### Dataset records
○ ○ ○ ○ ○ ○ ○

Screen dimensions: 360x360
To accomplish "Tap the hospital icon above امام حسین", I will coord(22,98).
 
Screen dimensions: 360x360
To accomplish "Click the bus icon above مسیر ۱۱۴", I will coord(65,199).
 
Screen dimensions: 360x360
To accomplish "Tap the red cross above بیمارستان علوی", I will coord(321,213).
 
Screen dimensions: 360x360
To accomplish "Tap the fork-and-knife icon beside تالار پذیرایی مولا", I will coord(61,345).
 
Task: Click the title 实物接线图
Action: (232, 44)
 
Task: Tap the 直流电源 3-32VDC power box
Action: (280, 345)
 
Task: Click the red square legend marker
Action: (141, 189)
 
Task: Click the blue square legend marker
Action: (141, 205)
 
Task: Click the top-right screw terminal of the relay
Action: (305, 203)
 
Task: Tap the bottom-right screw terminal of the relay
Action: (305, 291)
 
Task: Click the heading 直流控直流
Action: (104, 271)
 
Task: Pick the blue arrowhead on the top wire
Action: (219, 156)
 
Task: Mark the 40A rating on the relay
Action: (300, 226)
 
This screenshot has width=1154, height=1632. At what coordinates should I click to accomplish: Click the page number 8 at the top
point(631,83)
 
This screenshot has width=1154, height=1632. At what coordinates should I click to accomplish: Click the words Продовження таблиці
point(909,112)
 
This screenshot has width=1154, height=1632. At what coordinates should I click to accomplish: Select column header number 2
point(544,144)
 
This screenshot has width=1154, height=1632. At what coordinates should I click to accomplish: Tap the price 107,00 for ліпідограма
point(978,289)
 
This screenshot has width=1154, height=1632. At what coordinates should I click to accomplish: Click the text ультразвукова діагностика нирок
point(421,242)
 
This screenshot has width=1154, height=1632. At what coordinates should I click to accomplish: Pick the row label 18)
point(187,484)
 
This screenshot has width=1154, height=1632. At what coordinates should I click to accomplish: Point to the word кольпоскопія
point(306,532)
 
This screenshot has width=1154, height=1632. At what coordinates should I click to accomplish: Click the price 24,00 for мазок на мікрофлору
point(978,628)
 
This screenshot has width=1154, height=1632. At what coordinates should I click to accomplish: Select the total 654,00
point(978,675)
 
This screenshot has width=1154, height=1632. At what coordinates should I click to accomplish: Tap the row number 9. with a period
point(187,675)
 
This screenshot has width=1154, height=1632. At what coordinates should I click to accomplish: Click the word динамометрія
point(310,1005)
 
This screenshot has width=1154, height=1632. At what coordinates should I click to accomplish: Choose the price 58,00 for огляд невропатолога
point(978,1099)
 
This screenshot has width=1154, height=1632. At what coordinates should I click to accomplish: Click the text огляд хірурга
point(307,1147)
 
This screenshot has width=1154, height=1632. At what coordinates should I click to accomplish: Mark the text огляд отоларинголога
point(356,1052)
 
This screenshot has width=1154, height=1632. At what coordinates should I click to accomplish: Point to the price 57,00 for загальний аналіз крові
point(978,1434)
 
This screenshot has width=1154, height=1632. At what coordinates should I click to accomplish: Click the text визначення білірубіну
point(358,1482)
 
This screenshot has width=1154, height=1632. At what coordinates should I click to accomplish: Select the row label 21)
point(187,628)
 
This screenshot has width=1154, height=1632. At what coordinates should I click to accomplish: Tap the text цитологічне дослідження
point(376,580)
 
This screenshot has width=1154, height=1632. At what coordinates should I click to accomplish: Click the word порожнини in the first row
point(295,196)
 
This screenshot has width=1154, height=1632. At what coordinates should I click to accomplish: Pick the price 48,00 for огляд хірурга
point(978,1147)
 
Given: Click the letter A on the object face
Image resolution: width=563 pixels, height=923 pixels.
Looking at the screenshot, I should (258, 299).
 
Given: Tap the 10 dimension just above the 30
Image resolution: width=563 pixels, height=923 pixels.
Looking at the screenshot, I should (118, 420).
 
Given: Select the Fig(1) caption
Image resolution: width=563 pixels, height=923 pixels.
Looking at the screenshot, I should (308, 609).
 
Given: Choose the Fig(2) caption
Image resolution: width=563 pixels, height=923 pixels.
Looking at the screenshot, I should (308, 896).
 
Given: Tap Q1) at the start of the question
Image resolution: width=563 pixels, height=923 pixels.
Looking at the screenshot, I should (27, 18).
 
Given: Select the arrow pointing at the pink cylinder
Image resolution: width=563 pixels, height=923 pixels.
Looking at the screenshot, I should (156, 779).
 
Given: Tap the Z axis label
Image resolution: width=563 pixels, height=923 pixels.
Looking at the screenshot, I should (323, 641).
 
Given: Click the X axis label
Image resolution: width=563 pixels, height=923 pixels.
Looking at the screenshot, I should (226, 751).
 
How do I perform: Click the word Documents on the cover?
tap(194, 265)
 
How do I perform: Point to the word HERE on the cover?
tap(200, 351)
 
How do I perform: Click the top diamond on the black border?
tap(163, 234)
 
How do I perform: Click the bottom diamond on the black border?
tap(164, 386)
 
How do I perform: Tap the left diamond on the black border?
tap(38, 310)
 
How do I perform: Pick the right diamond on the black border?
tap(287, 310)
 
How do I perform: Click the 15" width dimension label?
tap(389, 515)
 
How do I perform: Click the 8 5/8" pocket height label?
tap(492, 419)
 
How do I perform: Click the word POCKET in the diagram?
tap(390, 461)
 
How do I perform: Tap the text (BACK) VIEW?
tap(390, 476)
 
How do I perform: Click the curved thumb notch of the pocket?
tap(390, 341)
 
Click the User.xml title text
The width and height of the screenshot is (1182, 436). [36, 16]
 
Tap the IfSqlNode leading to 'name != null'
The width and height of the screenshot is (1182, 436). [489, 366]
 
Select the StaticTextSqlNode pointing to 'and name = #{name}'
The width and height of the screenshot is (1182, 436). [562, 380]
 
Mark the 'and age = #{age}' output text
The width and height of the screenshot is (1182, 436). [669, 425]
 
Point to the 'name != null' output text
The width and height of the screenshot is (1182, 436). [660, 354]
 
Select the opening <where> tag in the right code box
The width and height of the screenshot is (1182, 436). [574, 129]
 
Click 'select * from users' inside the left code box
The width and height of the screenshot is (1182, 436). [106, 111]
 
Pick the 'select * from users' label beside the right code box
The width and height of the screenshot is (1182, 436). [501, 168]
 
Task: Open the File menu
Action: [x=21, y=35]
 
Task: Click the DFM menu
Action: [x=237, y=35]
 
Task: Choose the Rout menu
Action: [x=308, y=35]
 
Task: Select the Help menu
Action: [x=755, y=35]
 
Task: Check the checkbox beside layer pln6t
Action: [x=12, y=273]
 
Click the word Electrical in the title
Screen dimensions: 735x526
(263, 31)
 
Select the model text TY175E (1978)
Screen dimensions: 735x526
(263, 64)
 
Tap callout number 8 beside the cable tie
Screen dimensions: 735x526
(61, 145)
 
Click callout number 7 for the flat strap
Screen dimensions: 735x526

○ ○ ○ ○ ○ ○ ○

Can you copy every item above word for word, without changing anything?

### Written answer
Screen dimensions: 360x360
To accomplish "Tap the hospital icon above امام حسین", I will coord(22,98).
 
Screen dimensions: 360x360
To accomplish "Click the bus icon above مسیر ۱۱۴", I will coord(65,199).
 
Screen dimensions: 360x360
To accomplish "Tap the red cross above بیمارستان علوی", I will coord(321,213).
 
Screen dimensions: 360x360
To accomplish "Tap the fork-and-knife icon beside تالار پذیرایی مولا", I will coord(61,345).
 
Task: Click the title 实物接线图
Action: (232, 44)
 
Task: Tap the 直流电源 3-32VDC power box
Action: (280, 345)
 
Task: Click the red square legend marker
Action: (141, 189)
 
Task: Click the blue square legend marker
Action: (141, 205)
 
Task: Click the top-right screw terminal of the relay
Action: (305, 203)
 
Task: Tap the bottom-right screw terminal of the relay
Action: (305, 291)
 
Task: Click the heading 直流控直流
Action: (104, 271)
 
Task: Pick the blue arrowhead on the top wire
Action: (219, 156)
 
Task: Mark the 40A rating on the relay
Action: (300, 226)
 
This screenshot has width=1154, height=1632. At what coordinates should I click to accomplish: Click the page number 8 at the top
point(631,83)
 
This screenshot has width=1154, height=1632. At what coordinates should I click to accomplish: Click the words Продовження таблиці
point(909,112)
 
This screenshot has width=1154, height=1632. At what coordinates should I click to accomplish: Select column header number 2
point(544,144)
 
This screenshot has width=1154, height=1632. At what coordinates should I click to accomplish: Tap the price 107,00 for ліпідограма
point(978,289)
 
This screenshot has width=1154, height=1632. At what coordinates should I click to accomplish: Click the text ультразвукова діагностика нирок
point(421,242)
 
This screenshot has width=1154, height=1632. At what coordinates should I click to accomplish: Pick the row label 18)
point(187,484)
 
This screenshot has width=1154, height=1632. At what coordinates should I click to accomplish: Point to the word кольпоскопія
point(306,532)
 
This screenshot has width=1154, height=1632. At what coordinates should I click to accomplish: Click the price 24,00 for мазок на мікрофлору
point(978,628)
 
This screenshot has width=1154, height=1632. At what coordinates should I click to accomplish: Select the total 654,00
point(978,675)
 
This screenshot has width=1154, height=1632. At what coordinates should I click to accomplish: Tap the row number 9. with a period
point(187,675)
 
This screenshot has width=1154, height=1632. At what coordinates should I click to accomplish: Click the word динамометрія
point(310,1005)
 
This screenshot has width=1154, height=1632. At what coordinates should I click to accomplish: Choose the price 58,00 for огляд невропатолога
point(978,1099)
 
This screenshot has width=1154, height=1632. At what coordinates should I click to accomplish: Click the text огляд хірурга
point(307,1147)
 
This screenshot has width=1154, height=1632. At what coordinates should I click to accomplish: Mark the text огляд отоларинголога
point(356,1052)
 
This screenshot has width=1154, height=1632. At what coordinates should I click to accomplish: Point to the price 57,00 for загальний аналіз крові
point(978,1434)
 
This screenshot has width=1154, height=1632. At what coordinates should I click to accomplish: Click the text визначення білірубіну
point(358,1482)
 
This screenshot has width=1154, height=1632. At what coordinates should I click to accomplish: Select the row label 21)
point(187,628)
 
This screenshot has width=1154, height=1632. At what coordinates should I click to accomplish: Tap the text цитологічне дослідження
point(376,580)
 
This screenshot has width=1154, height=1632. At what coordinates should I click to accomplish: Click the word порожнини in the first row
point(295,196)
 
This screenshot has width=1154, height=1632. At what coordinates should I click to accomplish: Pick the price 48,00 for огляд хірурга
point(978,1147)
 
Given: Click the letter A on the object face
Image resolution: width=563 pixels, height=923 pixels.
Looking at the screenshot, I should (258, 299).
 
Given: Tap the 10 dimension just above the 30
Image resolution: width=563 pixels, height=923 pixels.
Looking at the screenshot, I should (118, 420).
 
Given: Select the Fig(1) caption
Image resolution: width=563 pixels, height=923 pixels.
Looking at the screenshot, I should (308, 609).
 
Given: Choose the Fig(2) caption
Image resolution: width=563 pixels, height=923 pixels.
Looking at the screenshot, I should (308, 896).
 
Given: Tap Q1) at the start of the question
Image resolution: width=563 pixels, height=923 pixels.
Looking at the screenshot, I should (27, 18).
 
Given: Select the arrow pointing at the pink cylinder
Image resolution: width=563 pixels, height=923 pixels.
Looking at the screenshot, I should (156, 779).
 
Given: Tap the Z axis label
Image resolution: width=563 pixels, height=923 pixels.
Looking at the screenshot, I should (323, 641).
 
Given: Click the X axis label
Image resolution: width=563 pixels, height=923 pixels.
Looking at the screenshot, I should (226, 751).
 
How do I perform: Click the word Documents on the cover?
tap(194, 265)
 
How do I perform: Point to the word HERE on the cover?
tap(200, 351)
 
How do I perform: Click the top diamond on the black border?
tap(163, 234)
 
How do I perform: Click the bottom diamond on the black border?
tap(164, 386)
 
How do I perform: Tap the left diamond on the black border?
tap(38, 310)
 
How do I perform: Pick the right diamond on the black border?
tap(287, 310)
 
How do I perform: Click the 15" width dimension label?
tap(389, 515)
 
How do I perform: Click the 8 5/8" pocket height label?
tap(492, 419)
 
How do I perform: Click the word POCKET in the diagram?
tap(390, 461)
 
How do I perform: Tap the text (BACK) VIEW?
tap(390, 476)
 
How do I perform: Click the curved thumb notch of the pocket?
tap(390, 341)
 
Click the User.xml title text
The width and height of the screenshot is (1182, 436). [36, 16]
 
Tap the IfSqlNode leading to 'name != null'
The width and height of the screenshot is (1182, 436). [489, 366]
 
Select the StaticTextSqlNode pointing to 'and name = #{name}'
The width and height of the screenshot is (1182, 436). [562, 380]
 
Mark the 'and age = #{age}' output text
The width and height of the screenshot is (1182, 436). [669, 425]
 
Point to the 'name != null' output text
The width and height of the screenshot is (1182, 436). [660, 354]
 
Select the opening <where> tag in the right code box
The width and height of the screenshot is (1182, 436). [574, 129]
 
Click 'select * from users' inside the left code box
The width and height of the screenshot is (1182, 436). [106, 111]
 
Pick the 'select * from users' label beside the right code box
The width and height of the screenshot is (1182, 436). [501, 168]
 
Task: Open the File menu
Action: [x=21, y=35]
 
Task: Click the DFM menu
Action: [x=237, y=35]
 
Task: Choose the Rout menu
Action: [x=308, y=35]
 
Task: Select the Help menu
Action: [x=755, y=35]
 
Task: Check the checkbox beside layer pln6t
Action: [x=12, y=273]
 
Click the word Electrical in the title
Screen dimensions: 735x526
(263, 31)
 
Select the model text TY175E (1978)
Screen dimensions: 735x526
(263, 64)
 
Tap callout number 8 beside the cable tie
Screen dimensions: 735x526
(61, 145)
 
Click callout number 7 for the flat strap
Screen dimensions: 735x526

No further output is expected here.